After their rehearsal, Barber and the other alums hang around to watch the current team warm up. Many privately admit to me that they wouldn’t make the team if they tried out today; the skill level just keeps getting higher. I ask one, a woman named Sarah Fulghum, what memories come back while watching the 2024 squad practice their dances. “My memories right now are, I can’t breathe,” she says with a laugh.
During a brief break, active cheerleaders jog off the field to the water coolers, chests heaving and drenched with sweat. Several have their ankles wrapped in pink tape to prevent foot injuries. By 5 p.m.—two hours of rehearsals later—the team is back in the locker room. They’ve traded their bedazzled Rebel Athletic practice uniforms for sweatpants, fuzzy socks, and Ugg slippers. Most sit in their lockers.
The team arrived at AT&T Stadium from The Star, the headquarters of the Dallas Cowboys in Frisco, Texas, where they meet before each game before taking a bus to the stadium—already in full glam. Most of the women tell me they do around two hours of makeup before the bus. In an ideal world, that would be enough and they’d only need light touch-ups the rest of the evening.
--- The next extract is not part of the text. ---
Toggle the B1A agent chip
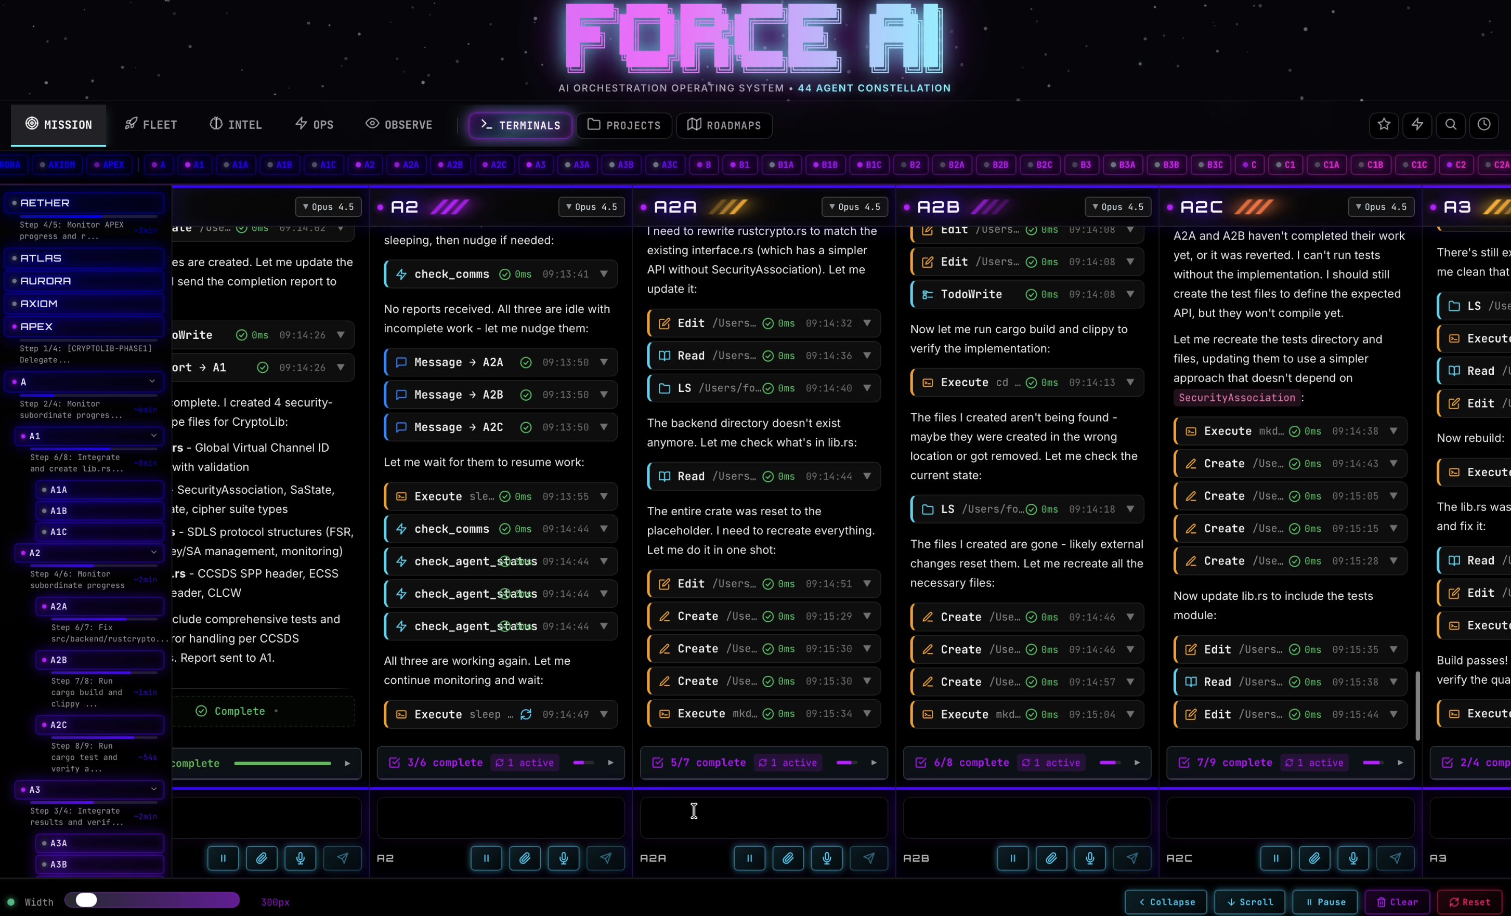Screen dimensions: 1511x916 pyautogui.click(x=781, y=164)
Not so today: Practice was so intense that most of them sweat their makeup off. So they’re using the downtime to re-create the DCC’s signature beauty look, one that is both camera-ready and intense physical activity appropriate. It involves Anastasia brow pencils, Dior highlighters, and MAC Studio Fix. (One dancer tells me that the latter is like “applying a filter” to your face.) But nothing, nothing, is more popular among the Dallas Cowboys Cheerleaders than a Dyson. The styler is so prevalent that I assume the brand must be a team sponsor. (It is not.) The Dysons solve a hyper-specific issue: Many of the cheerleaders return from practice with the front of their hair wet from perspiration. The Dyson can dry the distinct piece in seconds—which is all they tend to have.
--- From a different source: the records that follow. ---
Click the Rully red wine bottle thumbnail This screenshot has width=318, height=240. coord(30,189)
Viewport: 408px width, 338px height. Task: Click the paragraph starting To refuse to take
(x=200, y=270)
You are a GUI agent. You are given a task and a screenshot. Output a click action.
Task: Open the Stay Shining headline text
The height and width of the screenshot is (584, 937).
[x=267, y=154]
By 5:30 p.m., the sweatpants are off and the iconic uniforms are on. Each dancer is required to keep hers spotless. Kelli Finglass, the current director of the Dallas Cowboys Cheerleaders, tells me they’ve made much of the outfit machine washable, but several dancers spot clean theirs anyway, just to be safe. I ask a group if anyone has ever accidentally stained her uniform before a performance. They all wince. One dancer recently got her period just as she was set to take the field.
Yet such incidents are fairly rare. Far more common? Issues with their tights. The product itself is nearly perfect: The DCC spent seven years working with a company called Diva Hosiery to develop a range of shades to match virtually any skin tone. The dancers kick their legs so high, however, that the nylon keeps catching on the sequins of their belt stars. “If you have a run in your hose after pregame, you’ve had a good kick,” Finglass says. Most go through multiple pairs a day.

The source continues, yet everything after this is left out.